═════ EXERCISE INPUT ═════

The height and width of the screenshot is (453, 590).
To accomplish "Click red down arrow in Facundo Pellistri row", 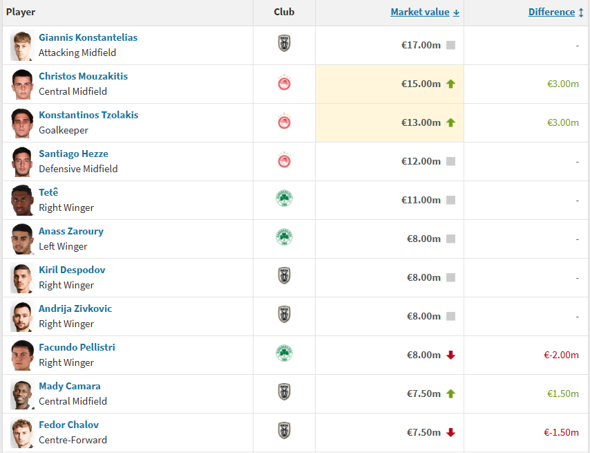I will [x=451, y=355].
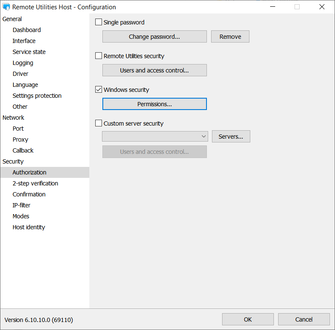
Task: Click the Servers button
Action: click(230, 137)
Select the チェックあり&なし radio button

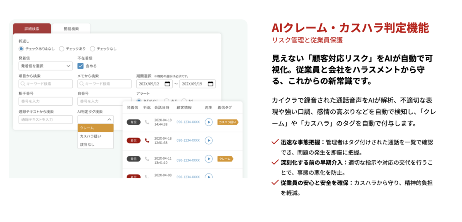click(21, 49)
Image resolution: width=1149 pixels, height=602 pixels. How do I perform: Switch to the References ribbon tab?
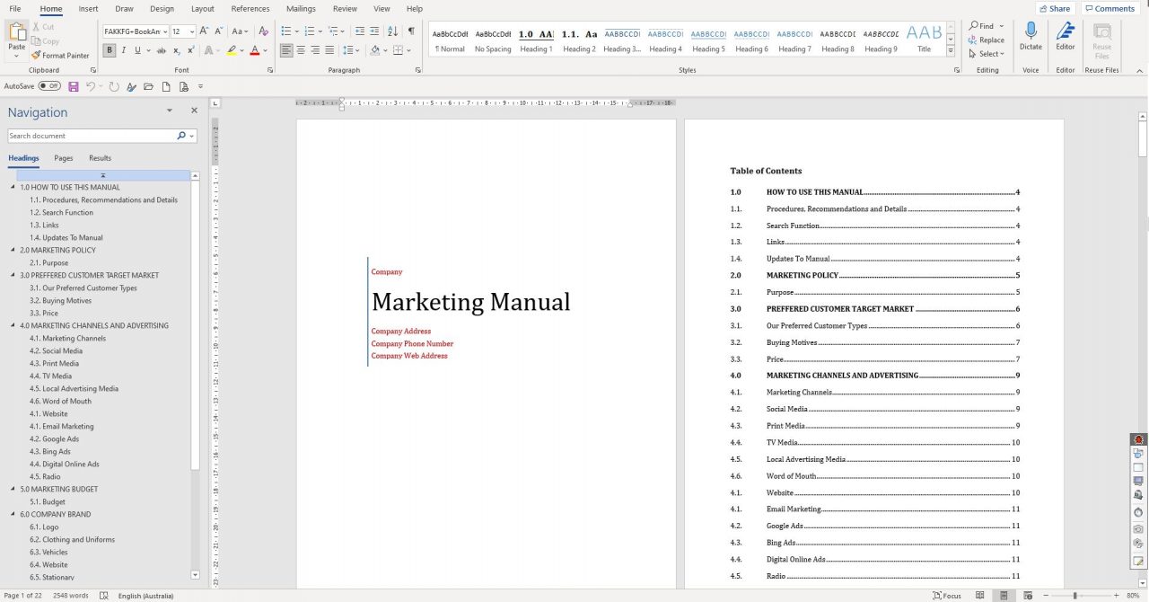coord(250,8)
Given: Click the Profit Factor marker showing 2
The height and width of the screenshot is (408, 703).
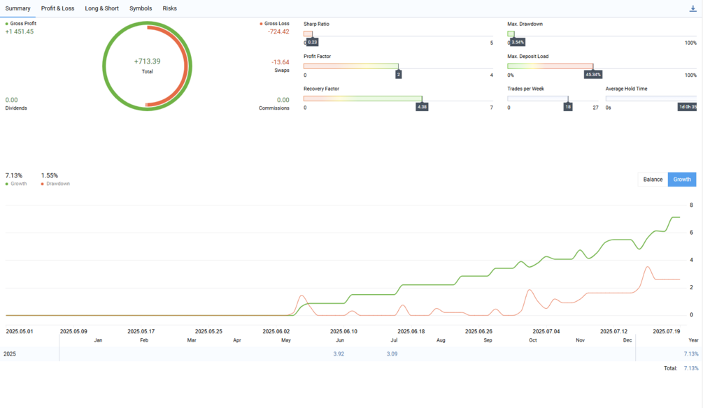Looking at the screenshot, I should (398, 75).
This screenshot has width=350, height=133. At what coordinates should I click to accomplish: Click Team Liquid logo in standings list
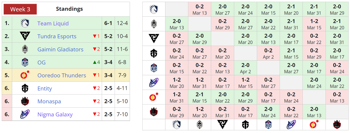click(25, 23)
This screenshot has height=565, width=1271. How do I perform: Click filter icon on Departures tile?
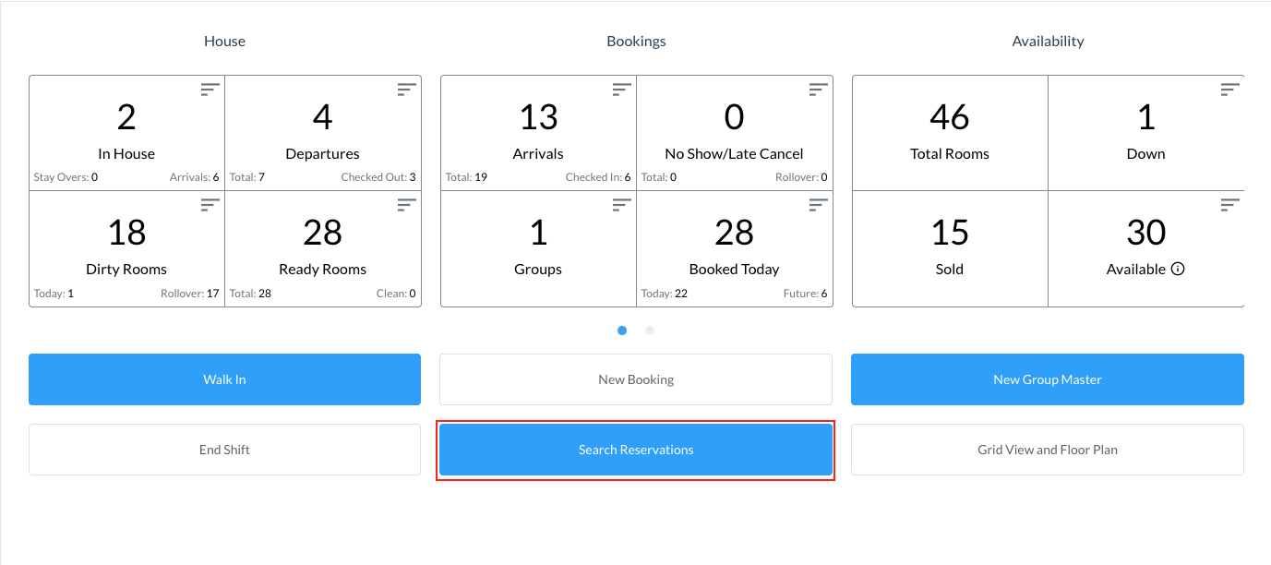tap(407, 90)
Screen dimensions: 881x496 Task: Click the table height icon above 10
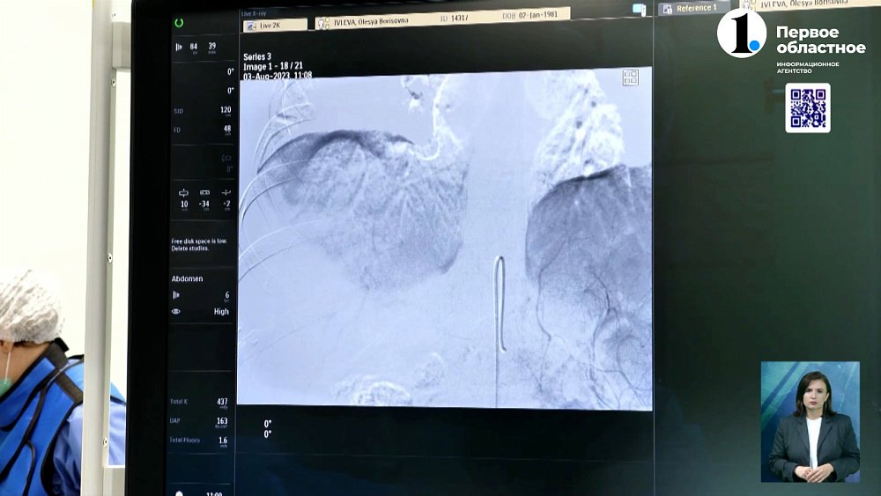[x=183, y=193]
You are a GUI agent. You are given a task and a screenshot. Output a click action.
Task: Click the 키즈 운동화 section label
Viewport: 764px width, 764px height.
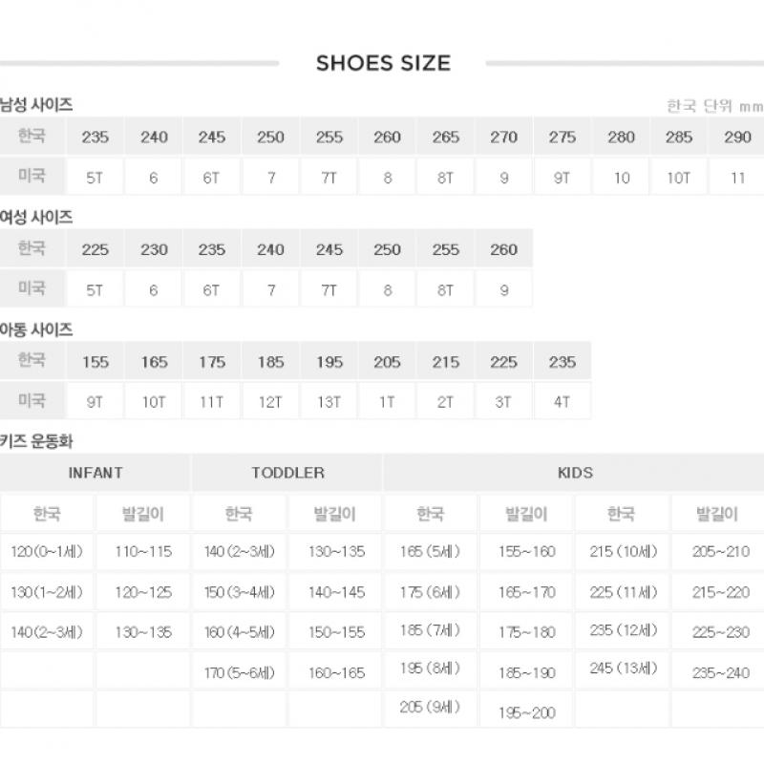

═════

== WORK TO BE COMPLETED ==
Give back, exactly and with nothing added, the lines from the line with "You are a GUI" through the final line of the data, both included; leave pictures out.

== FINISHED TASK ==
You are a GUI agent. You are given a task and a screenshot. Output a click action.
Task: Click the 키즈 운동화 section label
Viewport: 764px width, 764px height.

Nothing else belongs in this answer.